Major depressive disorder is a prevalent and debilitating condition that afflicts millions of people worldwide. Magnetic seizure therapy (MST) is a promising convulsive neurostimulation treatment for depression with fewer cognitive adverse effects than electroconvulsive therapy.
A small case series of patients recruited as part of an open-label clinical trial is presented. Patients with depression underwent an accelerated MST protocol (aMST) consisting of 1 treatment per day for 6 consecutive weekdays. The primary outcome was severity on the HDRS17 (Hamilton Depression Rating Scale 17-item). In addition, patients underwent neuropsychological assessment with the Repeatable Battery for the Assessment of Neuropsychological Status and Stroop test.
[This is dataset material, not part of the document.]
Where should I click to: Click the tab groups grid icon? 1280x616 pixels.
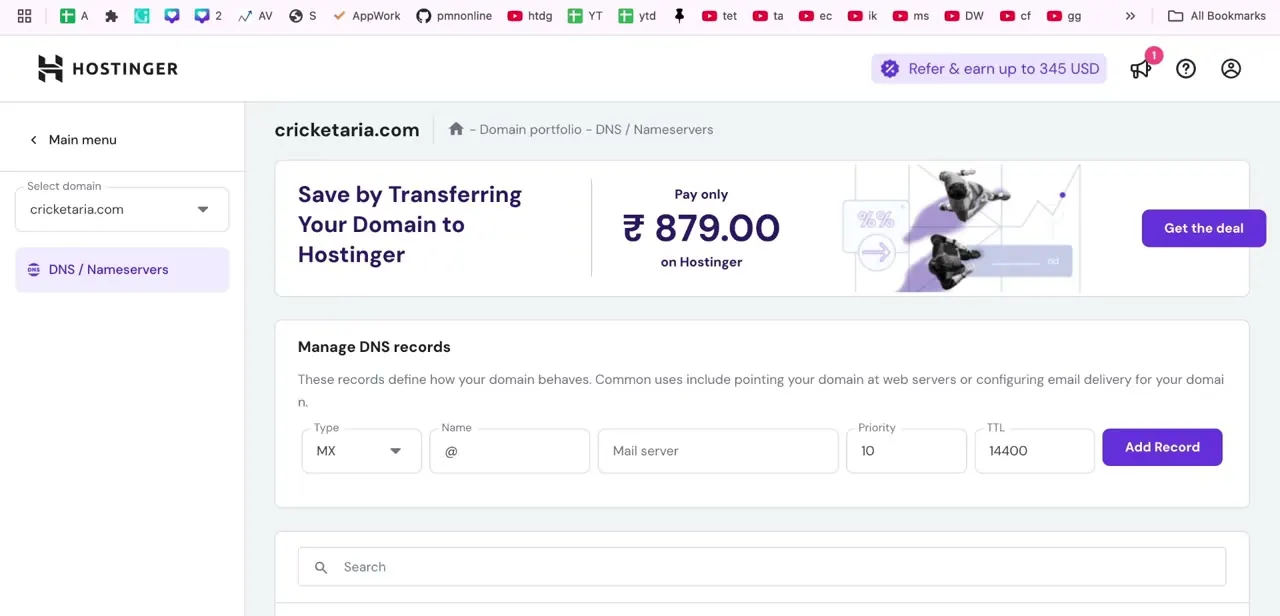(x=24, y=16)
After completing aMST, all patients experienced improvement. Two patients met response criterion, and the third experienced a 27% decrease on the HDRS17. All 3 patients experienced improvement in cognitive performance with a global 20% mean improvement and strongest improvement in immediate and delayed verbal memory indices (mean improvement of 40% and 27%, respectively). There were no cases of prolonged confusion or delirium after MST treatments. There were no severe adverse effects in any of the 3 patients.
Accelerated MST protocol was well tolerated and associated with positive outcomes in this small case series. Accelerated MST protocol was not associated with prolonged confusion or delirium and was associated with improvement in memory indices. Our results merit further research in large RCT to test whether accelerated MST protocol might be an efficacious treatment for major depressive disorder.